__Vorliegender Text__.
++++++++++

# Überprüfen ob zwei Farben ähnlich sind



## The_S (20. Feb 2008)

Hi,

kennt jemand nen guten Algorithmus/Ansatz, mit dem ich überprüfen kann, ob zwei RGB-Farben für das menschliche Auge fast identisch aussehen? Das Einzige, was mir jetzt einfallen würde, wäre die Differenz aller Kanäle zusammenzuzählen und dann überprüfen, ob sich der Wert über/unterhalb eines Richtwertes befindet. Halte ich jetzt aber für nicht so effektiv  .

Danke!

[edit] Hintergrund ist der, dass ich n Zufallsfarben erstellen möchte, die sich möglichst gut voneinander abheben.


----------



## Oni (20. Feb 2008)

wenn die möglichst unterschiedlich sein sollen, dann nimm doch die komplementärfarben.


Farbe + Komplementärfarbe = Weiss

Weiss - Farbe = Komplementärfarbe

gilt natürlich nur für den RGB Farbraum


----------



## The_S (20. Feb 2008)

++++++++++

__Zu erledigende Aufgaben__.
(a) Geben Sie aus der Forumsdiskussion über ähnliche Farben den Abschnitt von "[edit] Hintergrund ist" bis einschließlich "doch die komplementärfarben." wortgetreu wieder.
(b) Übersetzen Sie den folgenden Satz aus der Forumsdiskussion über ähnliche Farben ins Englische: „Hintergrund ist der, dass ich n Zufallsfarben erstellen möchte, die sich möglichst gut voneinander abheben.“
(c) Setzen Sie die Forumsdiskussion über ähnliche Farben an der Stelle fort, an der sie endet.

__Auszug der Quelle__.
++++++++++

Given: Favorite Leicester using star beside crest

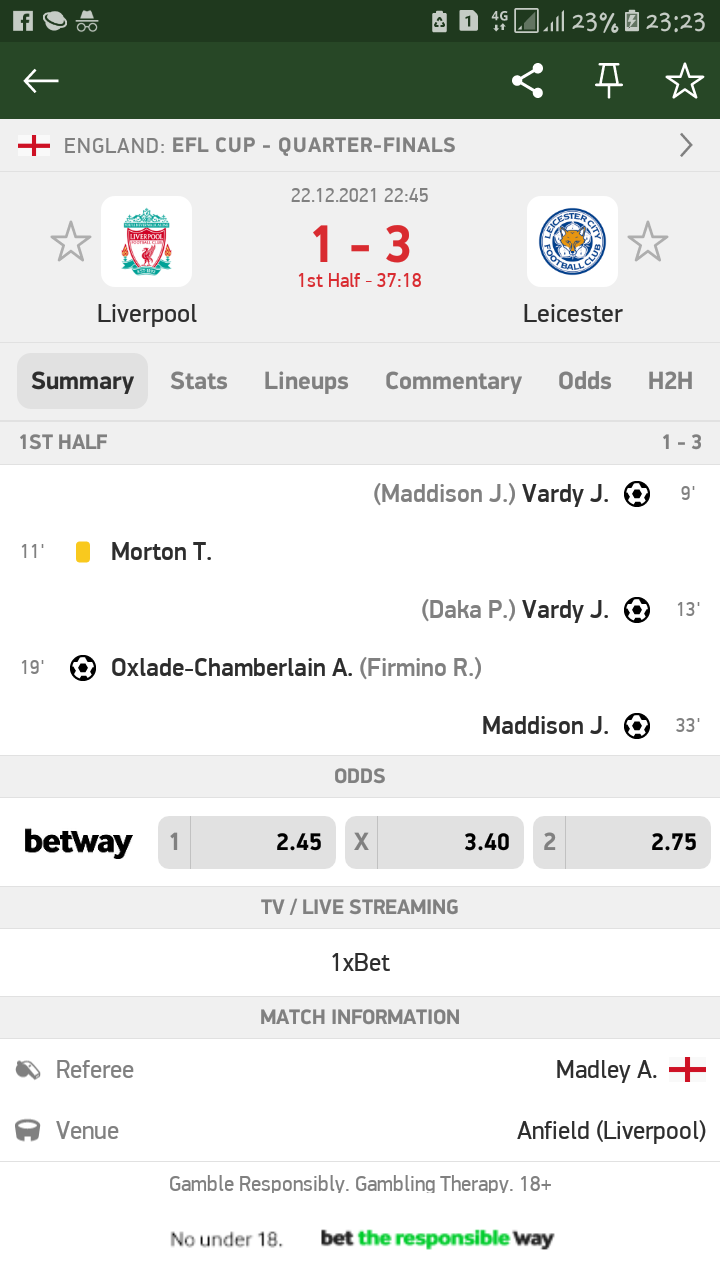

++++++++++

__Als Antwort__.
(a)
[edit] Hintergrund ist der, dass ich n Zufallsfarben erstellen möchte, die sich möglichst gut voneinander abheben.


----------



## Oni (20. Feb 2008)

wenn die möglichst unterschiedlich sein sollen, dann nimm doch die komplementärfarben.

(b) The background is that I want to generate n random colors that stand out from one another as clearly as possible.

(c)
Glaub du hast mein Problem n bisschen falsch interpretiert  .

Ich hab wie gesagt nicht nur 2 Farben, die nicht ähnlich sein dürfen, sondern N Farben, die alle zueinander nicht ähnlich sein dürfen. Und wenn ich feststellen kann, ob 2 Farben zueinander nicht ähnlich sind, kann ich das auch für alle feststellen.

Jetzt klarer?

Aber danke!


----------



## Der Müde Joe (20. Feb 2008)

fällt mir gerade keine Routine ein, aber etwas hintergrundwissen

EDIT: wegeditiert...

..der muss mal wieder wegeditiert werden...!


----------



## 0x7F800000 (20. Feb 2008)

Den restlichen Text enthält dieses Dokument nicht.